From ce729761d69fb7d6058933bdc5f47f3d1bcd2659 Mon Sep 17 00:00:00 2001
From: Taylor Yeonbok Lee <taylor.lee@intel.com>
Date: Mon, 24 Jul 2023 14:56:21 -0700
Subject: [PATCH] Add new debug config "DisableRuntimeBufferFusing" (#18726)

---
 .../include/intel_gpu/runtime/debug_configuration.hpp    | 1 +
 .../src/graph/graph_optimizer/prepare_buffer_fusing.cpp  | 9 +++++++--
 src/plugins/intel_gpu/src/graph/primitive_inst.cpp       | 4 ++++
 .../intel_gpu/src/runtime/debug_configuration.cpp        | 5 ++++-
 4 files changed, 16 insertions(+), 3 deletions(-)

diff --git a/src/plugins/intel_gpu/include/intel_gpu/runtime/debug_configuration.hpp b/src/plugins/intel_gpu/include/intel_gpu/runtime/debug_configuration.hpp
index 2f4eb3128be..998fb93aca1 100644
--- a/src/plugins/intel_gpu/include/intel_gpu/runtime/debug_configuration.hpp
+++ b/src/plugins/intel_gpu/include/intel_gpu/runtime/debug_configuration.hpp
@@ -119,6 +119,7 @@ public:
     int max_kernels_per_batch;                  // Maximum number of kernels in a batch during compiling kernels
     int disable_async_compilation;              // Disable async compilation
     int disable_dynamic_impl;                   // Disable dynamic implementation
+    int disable_runtime_buffer_fusing;          // Disable runtime buffer fusing
     std::set<int64_t> dump_iteration;           // Dump n-th execution of network.

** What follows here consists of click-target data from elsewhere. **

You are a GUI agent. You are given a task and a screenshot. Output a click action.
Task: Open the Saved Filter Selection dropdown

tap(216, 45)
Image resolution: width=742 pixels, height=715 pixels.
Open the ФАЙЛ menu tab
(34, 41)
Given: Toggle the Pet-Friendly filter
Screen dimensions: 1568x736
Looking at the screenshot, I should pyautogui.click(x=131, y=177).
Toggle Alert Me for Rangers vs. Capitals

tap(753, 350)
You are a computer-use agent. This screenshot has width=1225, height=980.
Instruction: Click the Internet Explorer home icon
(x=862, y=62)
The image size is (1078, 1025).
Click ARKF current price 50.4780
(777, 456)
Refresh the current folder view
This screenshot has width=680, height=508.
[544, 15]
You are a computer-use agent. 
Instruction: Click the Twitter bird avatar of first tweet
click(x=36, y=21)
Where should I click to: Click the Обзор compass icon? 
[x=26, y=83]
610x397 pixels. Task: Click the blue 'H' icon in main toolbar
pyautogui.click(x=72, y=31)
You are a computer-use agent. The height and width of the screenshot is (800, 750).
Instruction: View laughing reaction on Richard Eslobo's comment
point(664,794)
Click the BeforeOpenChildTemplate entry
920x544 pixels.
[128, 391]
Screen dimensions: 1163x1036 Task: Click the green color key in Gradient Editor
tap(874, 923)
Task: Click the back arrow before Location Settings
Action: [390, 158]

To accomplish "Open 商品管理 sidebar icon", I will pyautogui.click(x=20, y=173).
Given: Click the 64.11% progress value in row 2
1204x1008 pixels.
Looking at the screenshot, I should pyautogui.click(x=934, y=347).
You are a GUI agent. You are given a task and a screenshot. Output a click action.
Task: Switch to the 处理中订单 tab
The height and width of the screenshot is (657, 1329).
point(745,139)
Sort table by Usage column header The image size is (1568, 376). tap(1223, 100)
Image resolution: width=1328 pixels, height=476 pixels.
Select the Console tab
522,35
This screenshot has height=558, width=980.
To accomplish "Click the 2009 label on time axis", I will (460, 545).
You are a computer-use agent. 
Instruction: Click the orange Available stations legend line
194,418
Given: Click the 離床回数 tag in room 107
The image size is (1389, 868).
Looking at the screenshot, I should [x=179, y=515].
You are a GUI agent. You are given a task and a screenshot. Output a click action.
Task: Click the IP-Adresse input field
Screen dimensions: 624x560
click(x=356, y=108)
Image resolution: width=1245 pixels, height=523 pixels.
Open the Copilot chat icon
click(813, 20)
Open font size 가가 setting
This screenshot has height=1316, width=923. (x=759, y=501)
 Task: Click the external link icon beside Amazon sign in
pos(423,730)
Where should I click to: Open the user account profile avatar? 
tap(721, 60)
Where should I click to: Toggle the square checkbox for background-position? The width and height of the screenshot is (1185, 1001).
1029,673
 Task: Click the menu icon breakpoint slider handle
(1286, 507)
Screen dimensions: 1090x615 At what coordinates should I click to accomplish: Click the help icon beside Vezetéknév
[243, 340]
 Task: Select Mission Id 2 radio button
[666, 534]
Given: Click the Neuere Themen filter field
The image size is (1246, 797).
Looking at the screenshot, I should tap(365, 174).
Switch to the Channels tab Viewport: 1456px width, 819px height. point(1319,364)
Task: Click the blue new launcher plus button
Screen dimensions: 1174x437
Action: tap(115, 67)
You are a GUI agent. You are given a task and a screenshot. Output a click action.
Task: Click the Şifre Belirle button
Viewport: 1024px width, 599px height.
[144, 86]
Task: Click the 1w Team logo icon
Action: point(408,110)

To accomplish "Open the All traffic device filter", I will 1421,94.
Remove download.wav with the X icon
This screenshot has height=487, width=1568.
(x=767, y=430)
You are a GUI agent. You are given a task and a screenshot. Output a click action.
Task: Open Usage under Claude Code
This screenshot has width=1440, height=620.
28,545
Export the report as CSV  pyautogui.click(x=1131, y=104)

     static const debug_configuration *get_instance();
     bool is_dumped_layer(const std::string& layerName, bool is_output = false) const;
diff --git a/src/plugins/intel_gpu/src/graph/graph_optimizer/prepare_buffer_fusing.cpp b/src/plugins/intel_gpu/src/graph/graph_optimizer/prepare_buffer_fusing.cpp
index 82f14d74de2..964986147f7 100644
--- a/src/plugins/intel_gpu/src/graph/graph_optimizer/prepare_buffer_fusing.cpp
+++ b/src/plugins/intel_gpu/src/graph/graph_optimizer/prepare_buffer_fusing.cpp
@@ -69,6 +69,11 @@ bool concat_in_place_optimization::match(const program_node& concat_node,
                                          bool is_runtime) {
     if (concat_node.is_output() || concat_params.fused_desc.size() > 0 || concat_node.is_in_shape_of_subgraph())
         return false;
+    bool do_runtime_buffer_fusing = true;
+    GPU_DEBUG_GET_INSTANCE(debug_config);
+    GPU_DEBUG_IF(debug_config->disable_runtime_buffer_fusing) {
+        do_runtime_buffer_fusing = false;
+    }
     auto pred_nodes = concat_node.get_dependencies();
     for (auto p : pred_nodes) {
         // TODO : In dynamic shape only one user is allowed for optimzied concat
@@ -79,9 +84,9 @@ bool concat_in_place_optimization::match(const program_node& concat_node,
         // for simple patterns where the concat is the only user of all the preds.
         // Also cascaded concat is not handled for dynamic shape. for now.
         // If we have more flexible exec order handling in the future we'll be able to remove this condition below
-        if (p.first->is_dynamic() && p.first->get_users().size() > 1)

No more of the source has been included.